There are some catalogues where the models really put me off though - ones where they use their friends, and because they are real people, not the airbrushed icons we get most of the time, you can find yourself looking at them thinking 'she looks like she eats marmite and laughs too loud' or similar, and you get a bit distracted from the clothes.

Models have often to be neutral, without shape, without expression, or you lose sight of the clothes.

IngridBergmann · 04/03/2011 11:33

Plus if a model is wearing a size 16, I can't imagine the clothes on me, because I'm a 10.

So it's really hard for them to get it right.

having a picture of the item with no model can work quite well.

mippy · 04/03/2011 11:49

I know why they use thinner models in photos, but what I need to know if buying online is how it's likely to sit over norks and hips.

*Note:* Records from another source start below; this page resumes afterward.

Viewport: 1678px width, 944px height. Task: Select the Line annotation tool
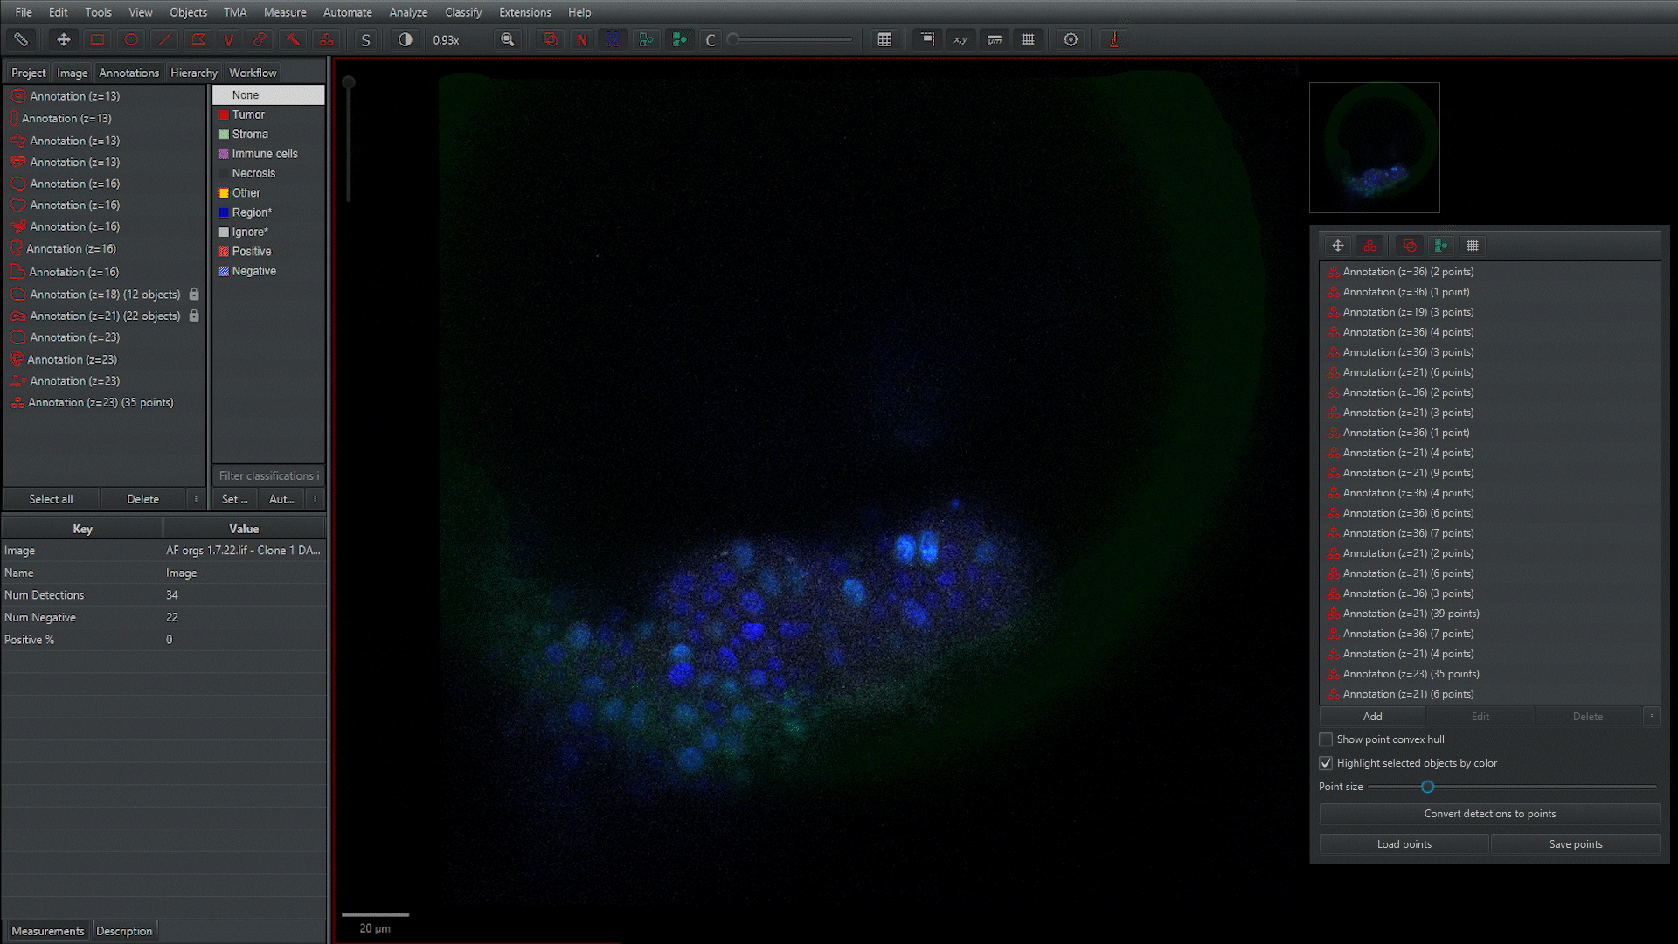pyautogui.click(x=164, y=39)
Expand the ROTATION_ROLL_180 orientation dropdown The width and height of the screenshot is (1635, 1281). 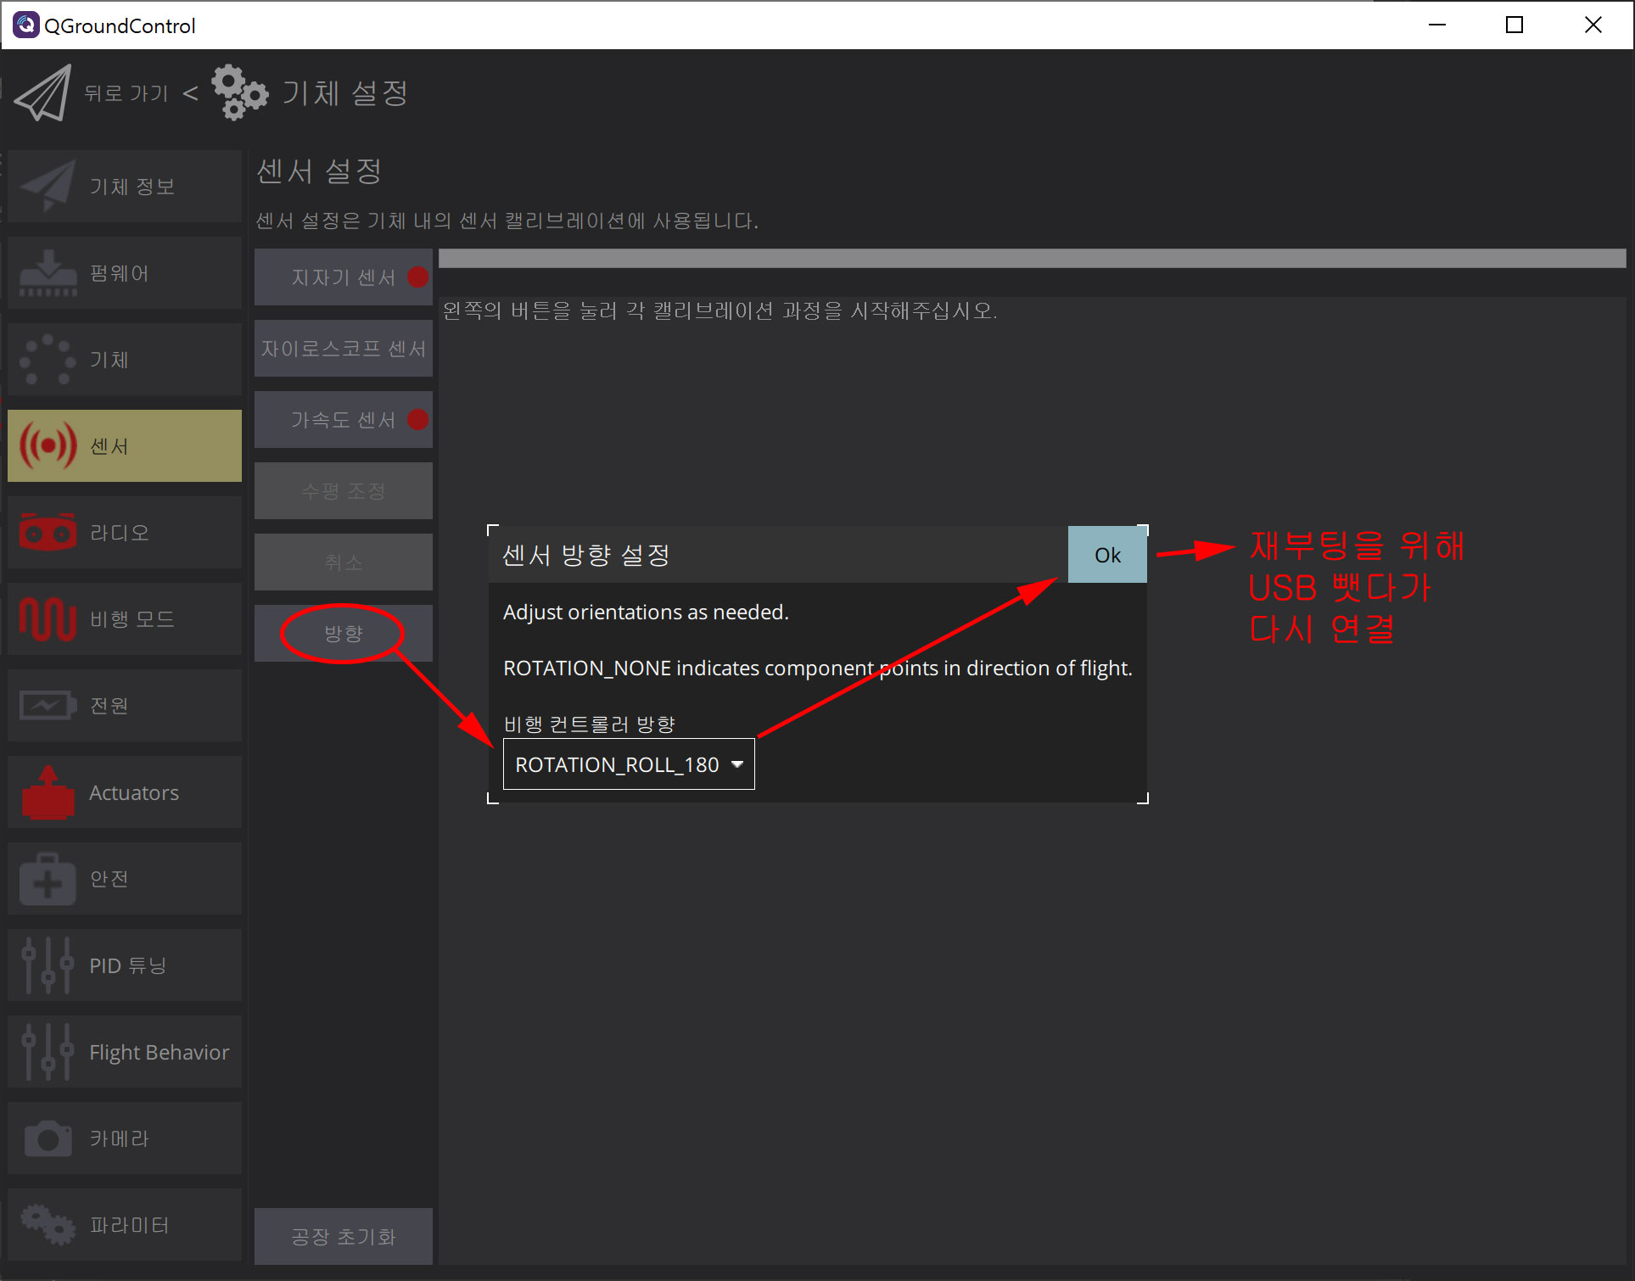628,764
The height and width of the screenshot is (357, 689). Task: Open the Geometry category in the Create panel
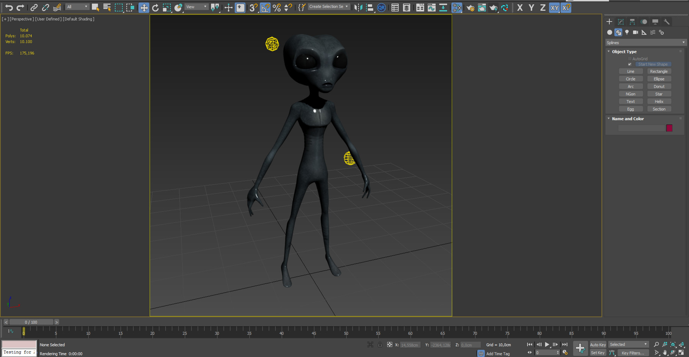click(609, 32)
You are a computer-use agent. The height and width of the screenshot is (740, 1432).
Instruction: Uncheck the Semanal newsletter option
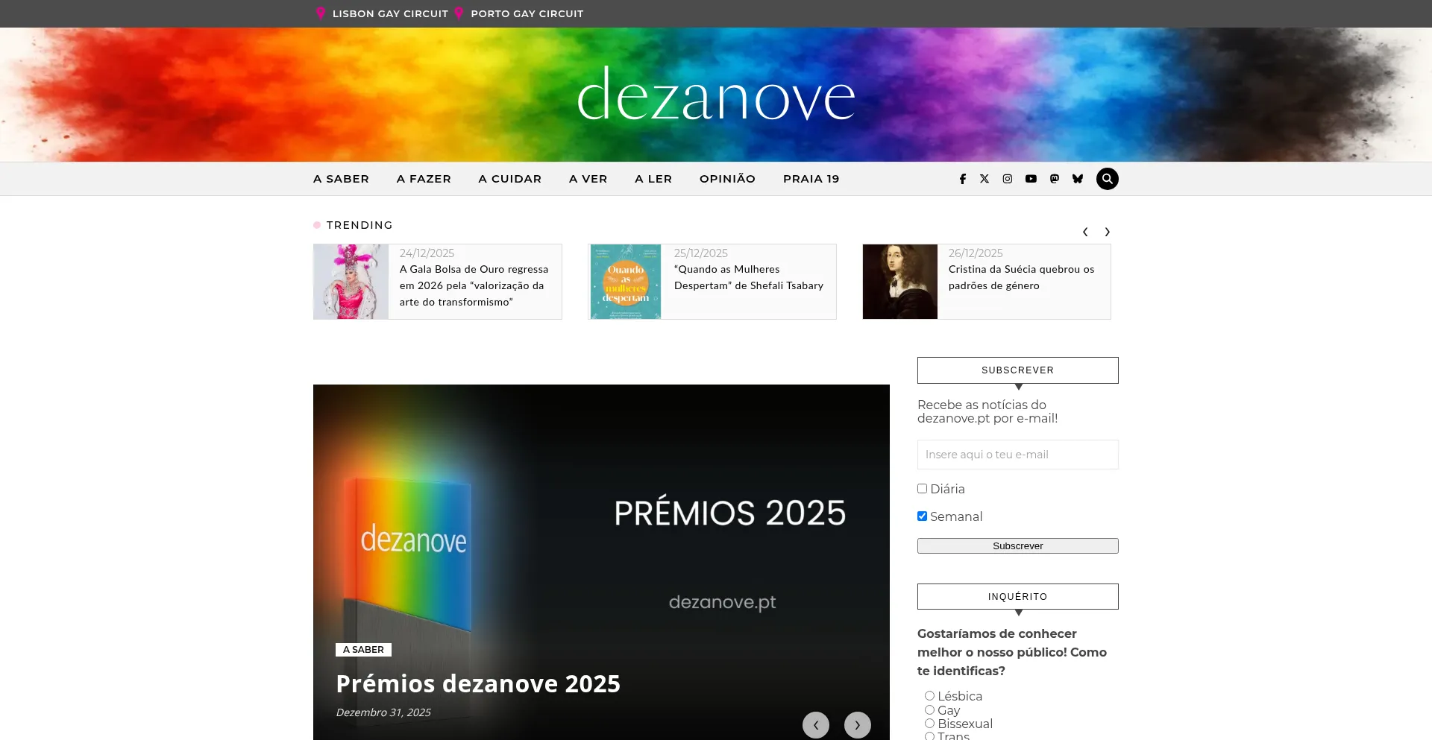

Even a curvy size 8-10 would be helpful to see.

I am in favour of them telling me how tall people are, though. Expecially given that some shops think 'tall' starts at 5ft 6...

TrillianAstra · 04/03/2011 11:53

So what we need is a million models, some tall, some short, some fat, some thin, some curvy, some straight up and down, some with big norks and small waists, some with big hips and hardly any norks, etc etc

beijingaling · 04/03/2011 12:25

What sparked my OP was seeing a dress on Dorothy P and thinking yep, DP, size 10 fits dead on. I then noticed that the very flat chested model "wore a size 10" and I thought "there is no sodding way that a size 10 will fit my massive post baby norks me if it fits her in a size 10."

So now what do I do? Ordered a 12 in the end but I hope know it will be too big.

mippy for me you are bang on. As I said, I never order trousers online because I always think if they look good on the thin legged model they won't look good on me!

DP dress here btw... thoughts wise MNers?

OP posts:
wildfig · 04/03/2011 12:37

Blush have just realised that what I really want is for all catalogues to show all clothes on a model that has exactly the same proportions as me. [princess emoticon]

Oh dear. But I stand by Catalogue Leg.

mippy · 04/03/2011 12:37

Frankly? Yes, we do. High street clothes are for the wide range of people on the highstreet after all.